The program has a little over 30 students, with highly diverse backgrounds and from many different countries in Europe, Africa, Asia and the US. In this first semester, for reasons that will be obvious to everyone, all students were working remotely. They will be transferring to Schaffhausen in the coming months as conditions permit. As a welcome mitigation to the the thorny problem of working across many time zones, the vast majority of the students were east of us, making it acceptable to have, in the case of our course at least, morning sessions.

When the world went online a year ago I was surprised to see that many academics in other institutions had barely heard about tools such as Zoom. I was fortunate to have had a long experience of remote work (using diverse tools), both in a company setting (at Eiffel Software, we moved to distributed development over 15 years ago) and for teaching. With colleagues from various universities we ran for many years a Distributed and Oursourced Software Engineering laboratory, with collaborative projects between students in different universities (see a record of publications about that experience here).

As early as 2008 I published in Communications of the ACM an article entitled Design and Code Reviews in the Age of the Internet which detailed our experience running distributed projects and presented some advice about, among others, how to run meetings and sustain good communication.

I was perhaps, as a result of these experiences, better prepared than some — although certainly not prepared for the many surprises that the last year has brought to all of us. Like everyone, I am eagerly waiting for the return of the irreplaceable experience of in-person teaching. Like others, I doubt that what comes next will ever be the full status quo ante. To a higher degree or to a lesser degree, online teaching will figure in our future.

Lessons?

Aside from the description of the specific context, as just given, this article has emphasized the general lessons.
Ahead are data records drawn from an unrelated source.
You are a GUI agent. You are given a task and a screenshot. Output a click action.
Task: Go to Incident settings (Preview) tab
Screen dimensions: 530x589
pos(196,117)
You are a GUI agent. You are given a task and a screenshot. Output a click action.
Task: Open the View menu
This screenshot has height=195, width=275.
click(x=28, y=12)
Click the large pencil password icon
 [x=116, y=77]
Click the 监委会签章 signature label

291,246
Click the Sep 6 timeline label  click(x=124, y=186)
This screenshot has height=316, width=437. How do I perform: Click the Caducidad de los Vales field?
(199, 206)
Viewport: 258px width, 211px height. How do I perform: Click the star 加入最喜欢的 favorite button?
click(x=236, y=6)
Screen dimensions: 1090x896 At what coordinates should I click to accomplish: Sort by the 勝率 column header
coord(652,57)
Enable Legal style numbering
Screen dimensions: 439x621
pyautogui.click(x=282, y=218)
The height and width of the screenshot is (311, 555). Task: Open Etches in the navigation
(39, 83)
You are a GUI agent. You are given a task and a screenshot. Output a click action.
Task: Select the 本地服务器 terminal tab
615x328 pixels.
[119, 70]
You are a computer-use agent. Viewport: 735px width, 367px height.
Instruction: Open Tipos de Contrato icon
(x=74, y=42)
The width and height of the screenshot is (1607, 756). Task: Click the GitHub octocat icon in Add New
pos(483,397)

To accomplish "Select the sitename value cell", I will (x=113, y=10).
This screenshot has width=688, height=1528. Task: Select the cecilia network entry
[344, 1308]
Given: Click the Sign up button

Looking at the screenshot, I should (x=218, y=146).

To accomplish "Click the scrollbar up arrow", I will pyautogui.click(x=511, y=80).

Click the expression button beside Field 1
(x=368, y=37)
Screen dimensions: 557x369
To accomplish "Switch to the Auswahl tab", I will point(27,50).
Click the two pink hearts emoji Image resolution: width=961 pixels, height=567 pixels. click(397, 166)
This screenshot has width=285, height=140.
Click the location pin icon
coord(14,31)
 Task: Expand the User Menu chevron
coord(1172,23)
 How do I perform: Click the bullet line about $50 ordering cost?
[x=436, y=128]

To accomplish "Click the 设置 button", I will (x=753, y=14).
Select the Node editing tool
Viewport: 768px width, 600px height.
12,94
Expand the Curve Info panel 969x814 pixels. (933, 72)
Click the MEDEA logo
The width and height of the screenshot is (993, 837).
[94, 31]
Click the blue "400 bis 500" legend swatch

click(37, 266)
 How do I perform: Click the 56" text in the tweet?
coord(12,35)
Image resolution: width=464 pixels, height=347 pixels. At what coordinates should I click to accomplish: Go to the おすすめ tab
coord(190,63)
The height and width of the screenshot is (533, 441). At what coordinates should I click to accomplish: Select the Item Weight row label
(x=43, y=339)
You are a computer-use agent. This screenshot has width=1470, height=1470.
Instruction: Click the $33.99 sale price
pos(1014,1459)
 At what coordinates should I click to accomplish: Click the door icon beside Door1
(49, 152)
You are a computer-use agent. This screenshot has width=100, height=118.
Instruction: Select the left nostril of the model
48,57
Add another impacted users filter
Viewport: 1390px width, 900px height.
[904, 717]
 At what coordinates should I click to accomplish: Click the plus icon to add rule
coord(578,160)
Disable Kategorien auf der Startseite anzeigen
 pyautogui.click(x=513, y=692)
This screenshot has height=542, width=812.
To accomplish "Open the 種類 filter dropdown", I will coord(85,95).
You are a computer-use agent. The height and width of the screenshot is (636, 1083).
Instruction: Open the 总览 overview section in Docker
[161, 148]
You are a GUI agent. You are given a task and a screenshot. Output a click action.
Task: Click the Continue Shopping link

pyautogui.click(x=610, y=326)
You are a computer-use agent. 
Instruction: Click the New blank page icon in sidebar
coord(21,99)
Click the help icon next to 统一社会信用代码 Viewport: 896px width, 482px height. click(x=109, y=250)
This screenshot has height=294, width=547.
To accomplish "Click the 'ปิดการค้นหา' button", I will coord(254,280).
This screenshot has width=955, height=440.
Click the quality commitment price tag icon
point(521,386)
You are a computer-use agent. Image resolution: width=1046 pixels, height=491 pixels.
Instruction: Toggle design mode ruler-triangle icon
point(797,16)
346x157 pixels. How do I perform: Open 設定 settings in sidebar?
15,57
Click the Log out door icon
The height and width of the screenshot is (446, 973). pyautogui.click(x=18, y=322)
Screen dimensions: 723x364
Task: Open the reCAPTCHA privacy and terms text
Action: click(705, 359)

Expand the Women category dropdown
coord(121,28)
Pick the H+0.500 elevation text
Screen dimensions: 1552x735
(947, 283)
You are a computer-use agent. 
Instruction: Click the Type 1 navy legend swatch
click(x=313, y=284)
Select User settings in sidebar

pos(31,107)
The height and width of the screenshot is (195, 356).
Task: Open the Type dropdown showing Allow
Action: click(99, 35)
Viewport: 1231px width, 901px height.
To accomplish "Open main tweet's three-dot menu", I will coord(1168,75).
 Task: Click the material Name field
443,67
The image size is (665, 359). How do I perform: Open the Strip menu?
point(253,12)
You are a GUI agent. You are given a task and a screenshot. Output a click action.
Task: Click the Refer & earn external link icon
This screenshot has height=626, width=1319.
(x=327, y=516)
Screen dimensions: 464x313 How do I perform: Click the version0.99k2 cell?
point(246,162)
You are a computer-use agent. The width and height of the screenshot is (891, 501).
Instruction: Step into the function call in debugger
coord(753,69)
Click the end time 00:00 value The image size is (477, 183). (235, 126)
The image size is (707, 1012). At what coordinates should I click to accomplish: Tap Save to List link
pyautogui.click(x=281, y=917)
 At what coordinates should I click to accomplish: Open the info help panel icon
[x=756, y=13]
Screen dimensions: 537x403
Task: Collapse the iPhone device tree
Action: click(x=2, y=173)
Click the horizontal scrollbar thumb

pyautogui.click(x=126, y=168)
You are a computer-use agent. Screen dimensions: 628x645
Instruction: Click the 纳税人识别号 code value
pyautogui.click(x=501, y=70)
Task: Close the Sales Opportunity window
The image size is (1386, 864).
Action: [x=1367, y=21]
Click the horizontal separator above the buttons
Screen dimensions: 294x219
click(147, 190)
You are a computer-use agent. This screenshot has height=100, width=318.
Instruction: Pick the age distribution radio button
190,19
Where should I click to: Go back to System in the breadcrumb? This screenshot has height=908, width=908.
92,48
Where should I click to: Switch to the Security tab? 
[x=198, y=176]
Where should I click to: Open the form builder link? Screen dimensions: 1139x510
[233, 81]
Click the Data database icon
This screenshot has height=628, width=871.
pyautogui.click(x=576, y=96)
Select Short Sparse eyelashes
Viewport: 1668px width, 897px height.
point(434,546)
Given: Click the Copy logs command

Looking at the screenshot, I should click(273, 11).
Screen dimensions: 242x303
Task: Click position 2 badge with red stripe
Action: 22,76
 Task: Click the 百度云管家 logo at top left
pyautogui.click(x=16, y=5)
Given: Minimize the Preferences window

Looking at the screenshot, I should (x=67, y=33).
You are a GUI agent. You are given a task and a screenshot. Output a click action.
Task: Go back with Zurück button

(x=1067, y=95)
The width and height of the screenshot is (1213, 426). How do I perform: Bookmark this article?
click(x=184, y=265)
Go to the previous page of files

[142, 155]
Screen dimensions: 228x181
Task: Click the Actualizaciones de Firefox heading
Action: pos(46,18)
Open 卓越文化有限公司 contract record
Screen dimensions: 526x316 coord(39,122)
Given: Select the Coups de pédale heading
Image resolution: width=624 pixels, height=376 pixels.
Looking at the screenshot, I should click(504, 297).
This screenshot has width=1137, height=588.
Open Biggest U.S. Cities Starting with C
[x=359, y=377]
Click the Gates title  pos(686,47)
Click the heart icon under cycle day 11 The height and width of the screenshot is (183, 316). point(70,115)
I am keenly aware and have already noted that one successful course is no substitute for a systematic study.  Scientific studies take time, however; even if we had extensive metrics, and wrote an article for SIGCSE, and managed to get it accepted (a dubious "and" since program committees are no longer impressed by so-called "Marco Polo papers"), it would appear sometime in the Spring of 2022 at the earliest.

Online teaching is a reality now, and so is the need for sharing fruitful techniques that can help dedicated teachers cope with the circumstances. I hope the ones presented above do.

References and notes

[1] Online courses available from the Swiss MOOC platform (initially from EdX), courtesy of ETH Zurich (and providing the opportunity to thank Dr. Gerd Kortemeyer and Prof. Sarah Springman, rector of ETH, for making them available):

  • CAMS (Computing: Art, Magic, Science?), part 1, available here from ETH Zurich.
  • CAMS, part 2, available here from ETH Zurich.
  • Agile Software Development, available here from ETH Zurich.

[2] Codeboard cloud-based workbench for teaching programming: codeboard.io.

[3] In an earlier article on this blog, I told the story of John McCarthy's long and "discursive" answer to one of my naïve student's questions, which marked me forever although it probably led McCarthy to skip some other topic.

Bertrand Meyer is professor and provost at the Schaffhausen Institute of Technology (Switzerland) and chief technology officer of Eiffel Software (Goleta, CA).